At the time of this writing, we’ve already seen some unseasonably cold weather in many parts of the USA. Now the holidays are almost behind us and it is time to settle in for a long winter. Naturally, a fishkeeper will now concentrate on their beloved pets and do some long-needed upkeep and re-arrangement. If you are lucky enough to be near a large city, then check out the frequent swap meetings or auctions. Of course there is always your favorite local cichlid shop to visit as well.

Here’s “what’s new” on the cichlid scene:

Lake Tanganyika

Collections continue around the lake, except for the small Burundi coast. There has been a swell of new exporters licensed to ship, trying to get a piece of worldwide sales.
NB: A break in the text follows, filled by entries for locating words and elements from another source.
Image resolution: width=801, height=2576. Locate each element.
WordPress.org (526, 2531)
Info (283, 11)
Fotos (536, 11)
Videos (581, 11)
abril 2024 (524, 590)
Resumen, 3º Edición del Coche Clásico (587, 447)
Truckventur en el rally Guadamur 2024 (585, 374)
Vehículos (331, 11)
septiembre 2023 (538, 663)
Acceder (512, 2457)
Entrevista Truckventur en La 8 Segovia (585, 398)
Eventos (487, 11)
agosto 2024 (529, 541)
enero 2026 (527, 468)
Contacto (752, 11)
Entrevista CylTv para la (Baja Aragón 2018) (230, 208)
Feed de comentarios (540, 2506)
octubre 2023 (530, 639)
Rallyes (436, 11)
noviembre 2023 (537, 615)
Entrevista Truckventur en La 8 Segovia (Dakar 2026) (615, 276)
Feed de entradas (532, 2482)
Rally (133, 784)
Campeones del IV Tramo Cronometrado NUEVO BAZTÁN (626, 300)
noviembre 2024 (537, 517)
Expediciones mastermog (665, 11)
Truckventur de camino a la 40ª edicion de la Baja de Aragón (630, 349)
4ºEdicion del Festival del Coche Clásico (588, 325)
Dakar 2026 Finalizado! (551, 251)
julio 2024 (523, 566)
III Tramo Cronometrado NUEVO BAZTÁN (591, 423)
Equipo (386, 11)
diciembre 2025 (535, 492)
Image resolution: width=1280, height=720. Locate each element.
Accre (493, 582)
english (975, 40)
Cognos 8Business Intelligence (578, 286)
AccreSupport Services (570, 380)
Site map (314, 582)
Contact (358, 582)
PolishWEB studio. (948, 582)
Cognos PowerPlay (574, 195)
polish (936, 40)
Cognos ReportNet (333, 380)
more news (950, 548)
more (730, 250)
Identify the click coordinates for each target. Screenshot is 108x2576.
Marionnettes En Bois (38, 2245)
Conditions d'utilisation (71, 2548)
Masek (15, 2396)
However I’m not sure even half will survive in this difficult business. A new Kigoma outfit has renewed efforts there and in the northern Congo as well.


Usually collected near Chituta, Zambia, Paracyprichromis nigripinnis blue neon is found lake-wide. Recently Tanzanians have tapped the population near Ulwile Island in the Kipili area as a source for exports. Naturally the Kipili location yields a bit larger individuals since the area in Zambia has been harvested for decades. Photo by A. Konings.

The demand for goby cichlids has climbed since the closing of their usual source in Burundi a couple of years back. Eretmodus varieties have a bigger demand since there are many color types at various locations. Pictured here is the Eretmodus cyanostictus from Kasanga, Tanzania, one of the blue point types. Photo by A. Konings.

Sometimes sold as Xenotilapia “Yellow Princess” or even X. ‘flavipinnis’ Lupita, this fish is really X. sp. ‘bathyphilus yellow’ and found at several places lake-wide. Here is the fish from Lupita Island near Kipili in Tanzania. The yellow dorsal fin sports two or three interesting ocellated spots which seem to vary numerically by location. Photo by T. Andersen.

Where have all the Neolamprologus nigriventris gone? A question asked by many. Well, the original collected numbers decades ago were small compared to most exported cichlids because usually only few are seen in southern Congo. Naturally, a difficult place to catch most fishes, none have been collected recently. The captive bred stocks held by a few hobbyists produce infrequently.

Lake Malawi

What can I say about Lake Malawi cichlids? Hobbyists seem to only want the rarest of the rare wild cichlids found there and nothing else. Of course this is a difficult order to fill! Unfortunately, most of the usual captive bred forms have low demand or are also much cheaper from Far East producers. So for local stores, quality bred cichlids are slow sellers….


Exported as ‘Haplochromis insignis’ in the early days of the Tanzanian coast collections in the 1990s, this fish is of course not the true egg-robber insignis! This fish is more correctly named Protomelas sp. ‘spilonotus tanzania’ or Orange Belly Hap, but certainly not the same as the Sulfur Head Hap, P. spilonotus.

A little known fish from Mbamba Island, Tanzania is the so-called yellow Taiwan Steveni or Protomelas sp. ‘steveni taiwan’ yellow. It is similar to the form with red anal fins at nearby Higga Reef. The Mbamba Island yellow form is not exported often but some have been sent due to “rare fish” demand. Photo by A. Konings.

The Placidochromis electra form from the Ft. Maguire, Malawi, area is known as the Black Face electra and sports a black face at an early age. Somewhat popular in the recent past due to its promotion as a new variety, sales have slowed over recent months. Photo by A. Konings.

Interestingly-colored man-made peacocks or Aulonocara types come around now and again. Pictured here is an OB yellow variety, sporting rich yellow body coloration. These fish are usually hybrids of different species and selected for body shape and color. Of course this fish is not found in Lake Malawi.


Reportedly from the Rio Sinu area in Colombia, ‘Geophagus’ sp. ‘Alto Sinu’ is also called the Gold Dust Eartheater. Likely related to ‘G.’ steindachneri, this fish is infrequently imported and sometimes offered from breeders.

One of the several very large pike cichlids, often imported at an 8 to 10 inch size, is Crenicichla zebrina. This fish is from the upper Rio Ventuari in Venezuela. If you plan to keep this fish make sure it has plenty of room and a covered tank!